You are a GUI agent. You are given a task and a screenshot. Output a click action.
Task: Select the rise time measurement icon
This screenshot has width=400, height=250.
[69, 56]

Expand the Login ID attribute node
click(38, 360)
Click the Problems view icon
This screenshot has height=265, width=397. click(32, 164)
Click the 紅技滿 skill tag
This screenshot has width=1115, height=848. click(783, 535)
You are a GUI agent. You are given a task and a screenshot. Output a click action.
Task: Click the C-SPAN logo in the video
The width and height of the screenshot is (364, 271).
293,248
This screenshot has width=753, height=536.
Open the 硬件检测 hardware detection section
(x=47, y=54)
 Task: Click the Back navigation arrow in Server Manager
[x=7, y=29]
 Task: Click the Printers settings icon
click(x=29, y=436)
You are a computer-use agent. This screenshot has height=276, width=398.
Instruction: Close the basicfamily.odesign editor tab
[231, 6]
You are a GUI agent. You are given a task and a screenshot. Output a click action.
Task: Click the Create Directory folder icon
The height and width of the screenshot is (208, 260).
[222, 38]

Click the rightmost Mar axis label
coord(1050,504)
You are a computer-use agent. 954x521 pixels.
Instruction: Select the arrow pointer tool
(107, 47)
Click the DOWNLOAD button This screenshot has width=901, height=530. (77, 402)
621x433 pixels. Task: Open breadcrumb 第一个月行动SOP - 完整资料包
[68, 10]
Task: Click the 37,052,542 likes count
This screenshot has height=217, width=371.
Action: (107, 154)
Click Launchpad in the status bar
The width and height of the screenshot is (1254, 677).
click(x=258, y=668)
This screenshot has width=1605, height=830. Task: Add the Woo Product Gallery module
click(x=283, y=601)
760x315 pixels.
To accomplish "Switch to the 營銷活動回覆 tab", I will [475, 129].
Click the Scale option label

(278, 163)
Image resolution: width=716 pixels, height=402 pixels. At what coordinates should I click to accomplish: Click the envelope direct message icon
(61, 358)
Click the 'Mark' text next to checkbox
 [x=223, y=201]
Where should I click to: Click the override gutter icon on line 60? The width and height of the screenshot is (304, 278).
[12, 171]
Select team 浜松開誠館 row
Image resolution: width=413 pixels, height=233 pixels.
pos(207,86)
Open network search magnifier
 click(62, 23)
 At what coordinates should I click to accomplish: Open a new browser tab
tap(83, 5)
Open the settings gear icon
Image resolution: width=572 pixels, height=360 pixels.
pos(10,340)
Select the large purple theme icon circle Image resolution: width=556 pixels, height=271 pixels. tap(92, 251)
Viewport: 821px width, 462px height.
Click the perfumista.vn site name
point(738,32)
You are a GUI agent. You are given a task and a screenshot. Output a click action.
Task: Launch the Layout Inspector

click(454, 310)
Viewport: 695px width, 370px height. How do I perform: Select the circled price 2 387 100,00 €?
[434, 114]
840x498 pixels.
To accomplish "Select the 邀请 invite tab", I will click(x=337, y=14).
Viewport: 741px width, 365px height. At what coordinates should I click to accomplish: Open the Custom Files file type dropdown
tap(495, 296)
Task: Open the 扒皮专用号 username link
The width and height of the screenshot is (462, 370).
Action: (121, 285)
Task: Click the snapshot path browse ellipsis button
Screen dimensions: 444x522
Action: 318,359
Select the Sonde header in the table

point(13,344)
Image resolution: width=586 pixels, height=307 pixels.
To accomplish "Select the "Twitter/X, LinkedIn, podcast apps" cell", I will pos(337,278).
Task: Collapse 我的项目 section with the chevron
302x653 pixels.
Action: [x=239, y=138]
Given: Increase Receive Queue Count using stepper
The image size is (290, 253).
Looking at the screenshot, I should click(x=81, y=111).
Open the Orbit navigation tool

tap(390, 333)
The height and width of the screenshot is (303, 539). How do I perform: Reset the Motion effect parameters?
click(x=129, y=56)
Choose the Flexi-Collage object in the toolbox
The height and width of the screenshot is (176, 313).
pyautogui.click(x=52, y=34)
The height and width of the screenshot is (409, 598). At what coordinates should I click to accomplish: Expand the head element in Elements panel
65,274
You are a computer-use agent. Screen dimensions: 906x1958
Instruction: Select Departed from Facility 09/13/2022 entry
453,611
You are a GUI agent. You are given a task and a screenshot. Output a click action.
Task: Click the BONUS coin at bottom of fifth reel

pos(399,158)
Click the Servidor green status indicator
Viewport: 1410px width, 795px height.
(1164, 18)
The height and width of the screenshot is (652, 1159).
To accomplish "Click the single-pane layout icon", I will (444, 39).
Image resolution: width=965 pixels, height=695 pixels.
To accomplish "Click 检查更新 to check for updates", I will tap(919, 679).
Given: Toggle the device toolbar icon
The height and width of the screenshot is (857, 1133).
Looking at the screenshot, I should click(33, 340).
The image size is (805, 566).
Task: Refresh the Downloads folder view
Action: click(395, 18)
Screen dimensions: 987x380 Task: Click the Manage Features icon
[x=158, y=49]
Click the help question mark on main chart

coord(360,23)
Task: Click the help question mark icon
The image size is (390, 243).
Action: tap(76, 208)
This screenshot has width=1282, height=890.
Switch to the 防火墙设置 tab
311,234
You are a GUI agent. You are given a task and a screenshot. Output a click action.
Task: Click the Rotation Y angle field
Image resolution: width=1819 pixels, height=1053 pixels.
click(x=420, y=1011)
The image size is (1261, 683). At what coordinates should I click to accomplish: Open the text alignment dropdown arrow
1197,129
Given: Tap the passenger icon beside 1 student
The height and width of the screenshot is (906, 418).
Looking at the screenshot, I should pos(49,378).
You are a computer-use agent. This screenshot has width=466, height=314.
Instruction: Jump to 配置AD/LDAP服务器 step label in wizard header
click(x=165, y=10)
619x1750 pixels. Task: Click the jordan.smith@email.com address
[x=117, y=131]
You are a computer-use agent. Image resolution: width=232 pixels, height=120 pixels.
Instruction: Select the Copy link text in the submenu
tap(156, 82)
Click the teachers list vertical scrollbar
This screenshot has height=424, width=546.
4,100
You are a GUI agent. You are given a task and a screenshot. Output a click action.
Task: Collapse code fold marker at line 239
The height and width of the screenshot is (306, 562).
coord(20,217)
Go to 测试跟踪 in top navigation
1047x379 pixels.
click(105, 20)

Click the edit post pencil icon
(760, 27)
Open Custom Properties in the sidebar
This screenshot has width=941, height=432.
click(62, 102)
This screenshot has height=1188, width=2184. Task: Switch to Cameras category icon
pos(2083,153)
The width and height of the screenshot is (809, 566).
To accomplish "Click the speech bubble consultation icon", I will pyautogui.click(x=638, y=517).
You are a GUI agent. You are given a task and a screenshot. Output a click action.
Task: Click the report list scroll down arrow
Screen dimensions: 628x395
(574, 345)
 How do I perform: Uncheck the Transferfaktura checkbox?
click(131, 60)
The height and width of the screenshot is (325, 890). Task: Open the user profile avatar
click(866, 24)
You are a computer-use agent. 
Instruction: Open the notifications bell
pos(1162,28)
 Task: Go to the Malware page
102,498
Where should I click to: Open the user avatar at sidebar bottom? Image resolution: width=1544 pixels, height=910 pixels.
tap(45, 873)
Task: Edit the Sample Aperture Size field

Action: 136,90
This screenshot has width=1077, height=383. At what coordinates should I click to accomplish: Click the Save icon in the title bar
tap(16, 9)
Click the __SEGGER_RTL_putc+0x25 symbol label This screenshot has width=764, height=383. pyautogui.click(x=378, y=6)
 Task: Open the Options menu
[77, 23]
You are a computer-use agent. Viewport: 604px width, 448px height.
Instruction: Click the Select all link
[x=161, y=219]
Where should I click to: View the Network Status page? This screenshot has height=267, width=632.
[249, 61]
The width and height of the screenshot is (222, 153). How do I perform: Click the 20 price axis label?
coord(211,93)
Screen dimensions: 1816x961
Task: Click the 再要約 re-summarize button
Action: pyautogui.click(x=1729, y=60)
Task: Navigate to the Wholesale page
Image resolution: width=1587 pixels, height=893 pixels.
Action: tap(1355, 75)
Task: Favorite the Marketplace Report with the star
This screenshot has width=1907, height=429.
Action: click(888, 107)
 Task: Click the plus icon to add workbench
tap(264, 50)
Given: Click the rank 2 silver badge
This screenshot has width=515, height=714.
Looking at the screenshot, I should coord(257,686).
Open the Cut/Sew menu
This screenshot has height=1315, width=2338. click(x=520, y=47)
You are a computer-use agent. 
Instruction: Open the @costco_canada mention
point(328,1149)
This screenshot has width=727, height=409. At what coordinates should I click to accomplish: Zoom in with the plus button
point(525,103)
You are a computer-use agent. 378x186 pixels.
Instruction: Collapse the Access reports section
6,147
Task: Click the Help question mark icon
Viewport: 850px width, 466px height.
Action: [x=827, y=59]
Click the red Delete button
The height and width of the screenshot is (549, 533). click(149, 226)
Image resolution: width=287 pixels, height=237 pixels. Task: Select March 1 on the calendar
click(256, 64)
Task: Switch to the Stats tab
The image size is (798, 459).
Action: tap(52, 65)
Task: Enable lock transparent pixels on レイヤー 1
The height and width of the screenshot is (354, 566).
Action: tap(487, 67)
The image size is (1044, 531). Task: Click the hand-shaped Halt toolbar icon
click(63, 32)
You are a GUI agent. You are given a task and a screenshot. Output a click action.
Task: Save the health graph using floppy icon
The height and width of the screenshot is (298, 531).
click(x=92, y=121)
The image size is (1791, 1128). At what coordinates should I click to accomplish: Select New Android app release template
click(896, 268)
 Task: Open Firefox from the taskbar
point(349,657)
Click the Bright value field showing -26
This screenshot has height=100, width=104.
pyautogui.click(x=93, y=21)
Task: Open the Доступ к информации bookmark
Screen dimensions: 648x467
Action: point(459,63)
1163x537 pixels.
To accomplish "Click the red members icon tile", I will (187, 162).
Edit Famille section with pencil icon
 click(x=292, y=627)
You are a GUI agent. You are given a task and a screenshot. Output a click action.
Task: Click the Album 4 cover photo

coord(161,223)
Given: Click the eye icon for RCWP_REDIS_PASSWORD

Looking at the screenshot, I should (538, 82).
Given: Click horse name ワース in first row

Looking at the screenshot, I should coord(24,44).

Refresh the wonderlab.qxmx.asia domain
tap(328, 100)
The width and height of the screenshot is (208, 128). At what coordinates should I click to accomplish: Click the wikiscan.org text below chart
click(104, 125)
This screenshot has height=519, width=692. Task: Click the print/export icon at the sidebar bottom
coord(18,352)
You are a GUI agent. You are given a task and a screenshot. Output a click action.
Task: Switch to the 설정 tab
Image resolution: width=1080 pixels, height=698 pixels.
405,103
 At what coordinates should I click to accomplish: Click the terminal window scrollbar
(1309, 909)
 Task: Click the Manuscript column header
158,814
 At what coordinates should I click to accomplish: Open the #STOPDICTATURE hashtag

▶ **SHORT TASK**
Set down, word for word, every line from the start of the records through the line with "Click the DOWNLOAD", both ends included.

▶ **RESULT OF THIS TASK**
You are a GUI agent. You are given a task and a screenshot. Output a click action.
Task: Select the rise time measurement icon
This screenshot has width=400, height=250.
[69, 56]

Expand the Login ID attribute node
click(38, 360)
Click the Problems view icon
This screenshot has height=265, width=397. click(32, 164)
Click the 紅技滿 skill tag
This screenshot has width=1115, height=848. click(783, 535)
You are a GUI agent. You are given a task and a screenshot. Output a click action.
Task: Click the C-SPAN logo in the video
The width and height of the screenshot is (364, 271).
293,248
This screenshot has width=753, height=536.
Open the 硬件检测 hardware detection section
(x=47, y=54)
 Task: Click the Back navigation arrow in Server Manager
[x=7, y=29]
 Task: Click the Printers settings icon
click(x=29, y=436)
You are a computer-use agent. This screenshot has height=276, width=398.
Instruction: Close the basicfamily.odesign editor tab
[231, 6]
You are a GUI agent. You are given a task and a screenshot. Output a click action.
Task: Click the Create Directory folder icon
The height and width of the screenshot is (208, 260).
[222, 38]

Click the rightmost Mar axis label
coord(1050,504)
You are a computer-use agent. 954x521 pixels.
Instruction: Select the arrow pointer tool
(107, 47)
Click the DOWNLOAD button This screenshot has width=901, height=530. (77, 402)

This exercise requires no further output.